Mede hierom pleit u ervoor dat een vrouw op tijd kinderen moet krijgen. Toch heeft zo’n oproep iets, ehh, maternalistisch.
‘Ik zeg niet dat iedereen jong kinderen móet krijgen, uiteindelijk moeten vrouwen dat natuurlijk zelf bepalen. Maar mensen moeten de risico’s beter kennen, dat is mijn punt. Na je dertigste gaat je vruchtbaarheid snel achteruit als vrouw. Dus medisch gezien is het slim om jong kinderen te krijgen. Je moet daar met je partner op tijd over nadenken, vind ik. Natuurlijk heb je dat niet altijd zelf in de hand – soms kom je je “prins op het witte paard” pas op je 39ste tegen – maar vaak wordt er te luchtig over gedacht, is mijn ervaring. Dan verbazen 43-jarige patiënten zich dat ze niet zwanger worden. Anderen lukt dat toch ook, zeggen ze dan.’
Wat bedoelt u?
‘Media geven soms onrealistische voorstellingen van zaken. Te vaak lees je verhalen van filmsterren die op hun 48ste bijvoorbeeld nog moeder worden. Wat niemand er dan bij vertelt is dat ze dat kind kregen dankzij een eiceldonatie van iemand anders.’
‘Laat gewoon zien dat het personages in series niet lukt om zwanger te worden’
Hebben mensen echt zo’n vertekend beeld? Die afnemende vruchtbaarheid komt toch uitentreuren langs, bijvoorbeeld op school?
(Verheft haar stem) ‘Helemaal niet! Op het vwo wordt dat onderwerp pas behandeld in de vierde klas, en alleen voor leerlingen die biologie als keuzevak hebben. Dat moet in de eerste of tweede klas al, vind ik, waar ook onderwerpen als soa’s en anticonceptie aan de orde komen. Er is net een curriculumwijziging gaande, maar ik vrees dat dit wéér niet wordt gewijzigd. Er is echt veel meer voorlichting nodig. Niet alleen op school, maar ook in soaps of andere series op tv. Laat gewoon zien dat het personages niet lukt om zwanger te worden. Of bespreek het als huisarts, als iemand een recept wil voor de pil.’
Uw pleidooi heeft iets paradoxaals. De afgelopen decennia komen er steeds meer vruchtbaarheidsbehandelingen bij. Eerst ivf, later ICSI, en het selecteren van individuele zaadcellen. Dan is het toch niet gek dat mensen denken dat ze zwangerschappen ook prima kunnen uitstellen?
‘Natuurlijk kunnen we technisch heel veel. Maar op je 40ste zijn je eicellen gewoon 40 jaar oud, daar verander je niets aan.’
Wat zou u verder nog graag veranderd zien in de toekomst?
‘Ik zou graag willen dat het taboe rond mannelijke onvruchtbaarheid doorbroken wordt.
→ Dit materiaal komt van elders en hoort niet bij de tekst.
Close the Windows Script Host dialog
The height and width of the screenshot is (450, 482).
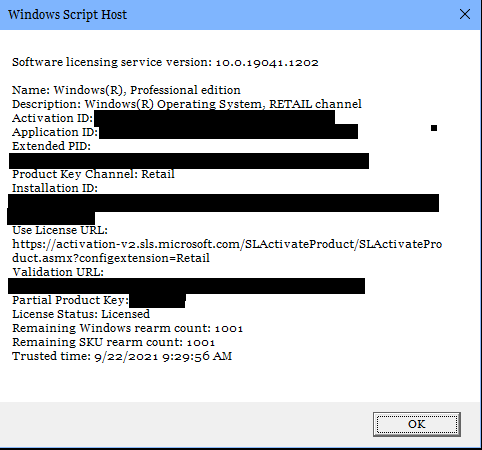coord(465,14)

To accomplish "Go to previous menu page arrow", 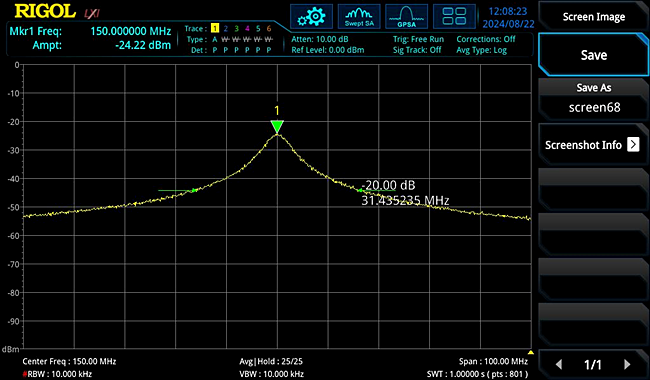I will [559, 364].
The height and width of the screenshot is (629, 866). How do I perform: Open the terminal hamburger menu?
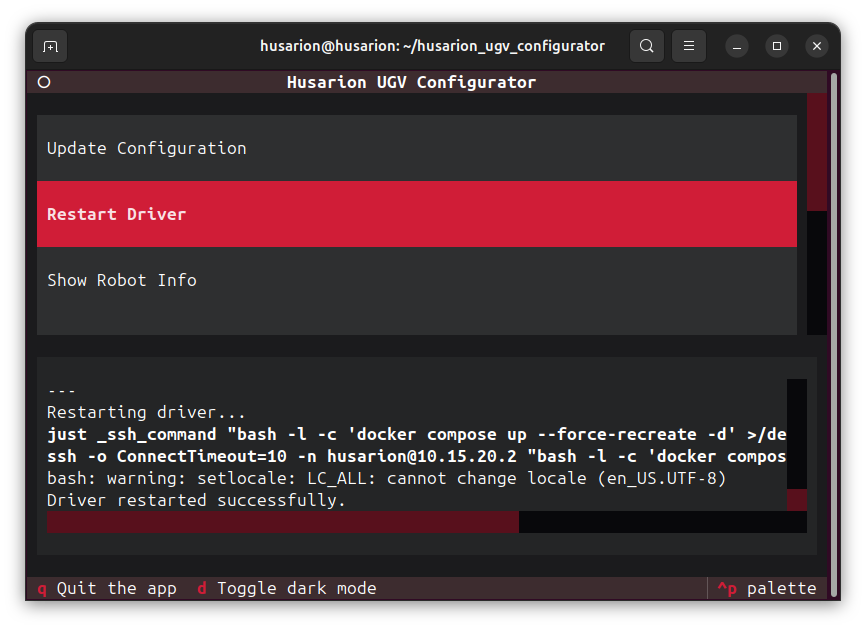tap(689, 46)
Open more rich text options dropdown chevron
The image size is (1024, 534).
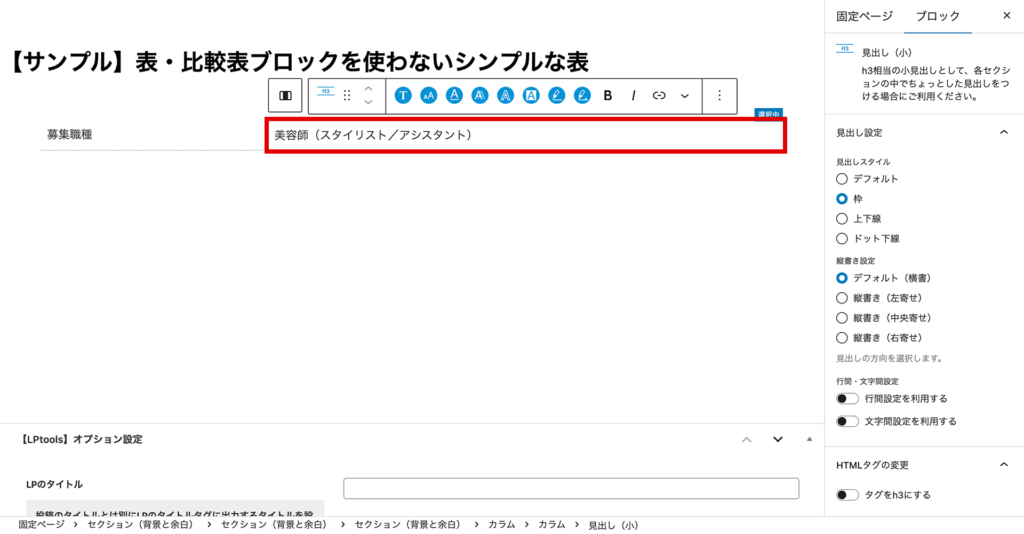[x=685, y=96]
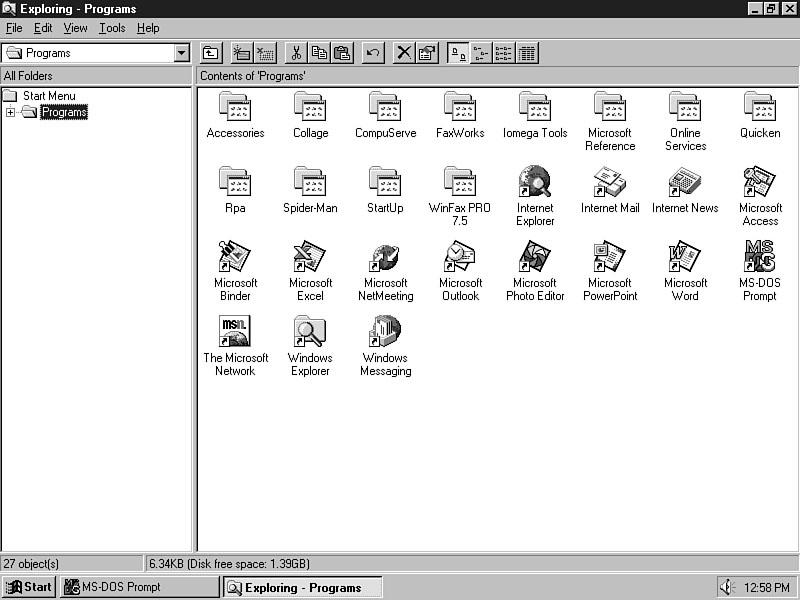Select the Internet Explorer shortcut icon
Viewport: 800px width, 600px height.
click(535, 182)
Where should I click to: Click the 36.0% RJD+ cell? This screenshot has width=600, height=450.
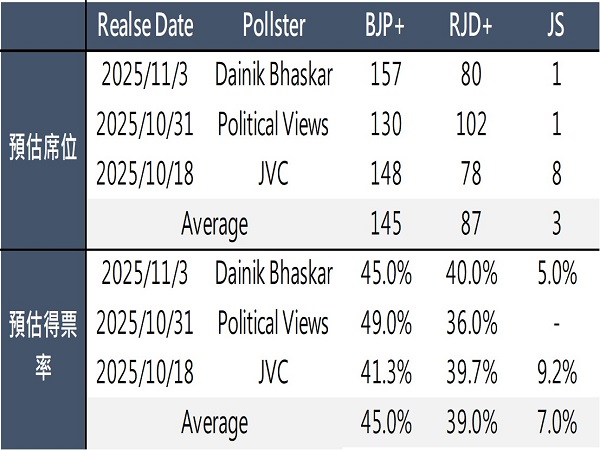469,324
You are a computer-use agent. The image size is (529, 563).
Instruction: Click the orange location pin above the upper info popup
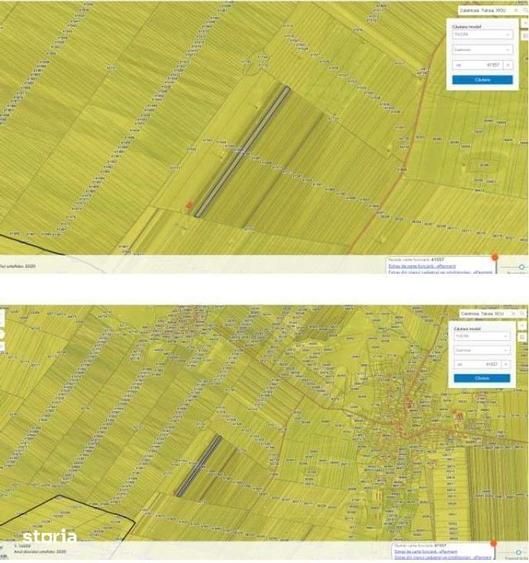pos(495,257)
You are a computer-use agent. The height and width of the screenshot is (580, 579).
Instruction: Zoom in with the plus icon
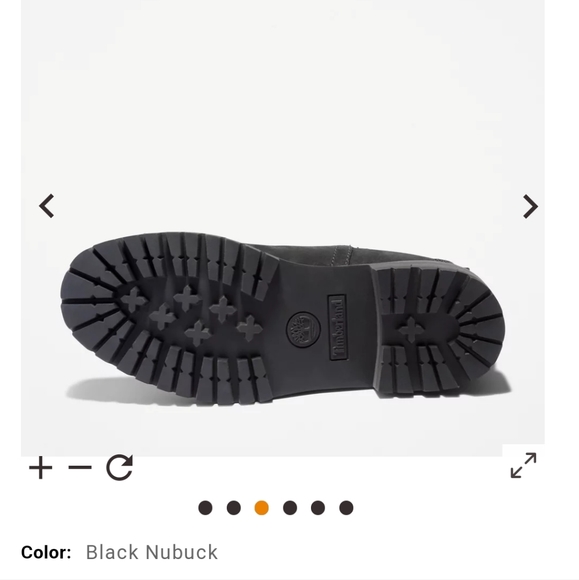[41, 468]
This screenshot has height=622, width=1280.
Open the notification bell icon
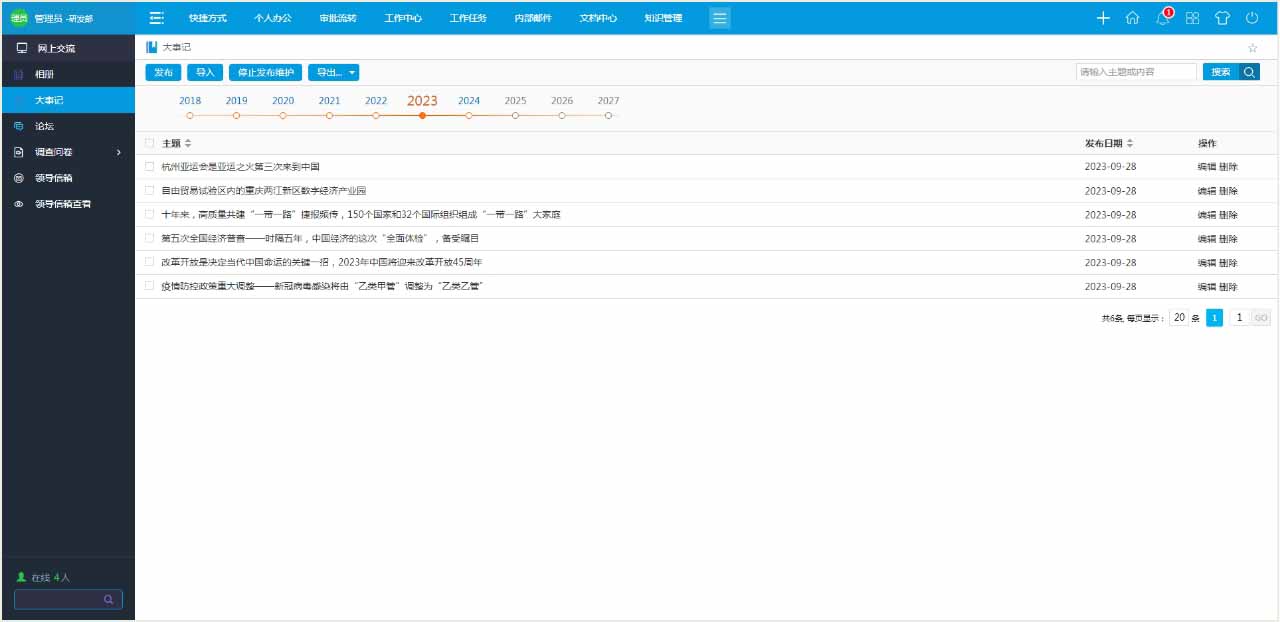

Dat is deels een probleem van de maatschappij, waarin een onvruchtbare man vaak als minder mannelijk wordt gezien. Maar ook in de kliniek richten we ons al snel op de vrouw, terwijl mannen soms flink lijden. Ik heb wel eens een man gehad die begon te huilen toen ik vroeg hoe het met hem ging. Hij vond het vreselijk om te zien dat zijn vrouw last had van de hormoonbehandelingen die nodig waren voor de ivf, alleen omdat hij “slecht zaad” had. Terwijl zijn vrouw dat helemaal niet zo voelde, het was immers iets van hen samen.’
Vrouwennetwerk
Als hoogleraar heeft Braat zich altijd hard gemaakt voor de positie van vrouwen in het (academische) ziekenhuis. In 2007 zette ze een vrouwennetwerk op binnen het Radboudumc, ook is ze actief binnen het Landelijk Netwerk Vrouwelijke hoogleraren. Parttime werken werd een normale optie op haar afdeling. Logisch, zegt Braat. ‘Als mensen beter in hun vel zitten, omdat ze in deeltijd een betere werk-privébalans hebben, is dat toch alleen maar goed? Dan duurt een project maar iets langer. Het is ook een taak voor opleiders en promotoren om toe te zien op het welbevinden van hun mensen. Gelukkig zien ook steeds meer mannen het belang daarvan in.’
E. schreef op 12 juli 2021 om 16:20
Dank voor dit interview. Zelf hebben mijn partner en ik de hele rambam ondergaan (TESE, ICSI) toen ik nog jong was (25 tot 30). Ik had dat zware jarenlange traject nodig om tot de conclusie te komen dat ik mijn kinderwens niet koste wat kost in vervulling wil laten gaan. Er wordt vaak makkelijk over gedacht: “ach, dan doe je toch een IVF-poging?” Terwijl het slopend is, zowel fysiek als mentaal, en de kans op succes nog steeds maar klein. Ook het advies om je leven niet in de wacht te zetten juich ik toe. Makkelijker gezegd dan gedaan, dat wel.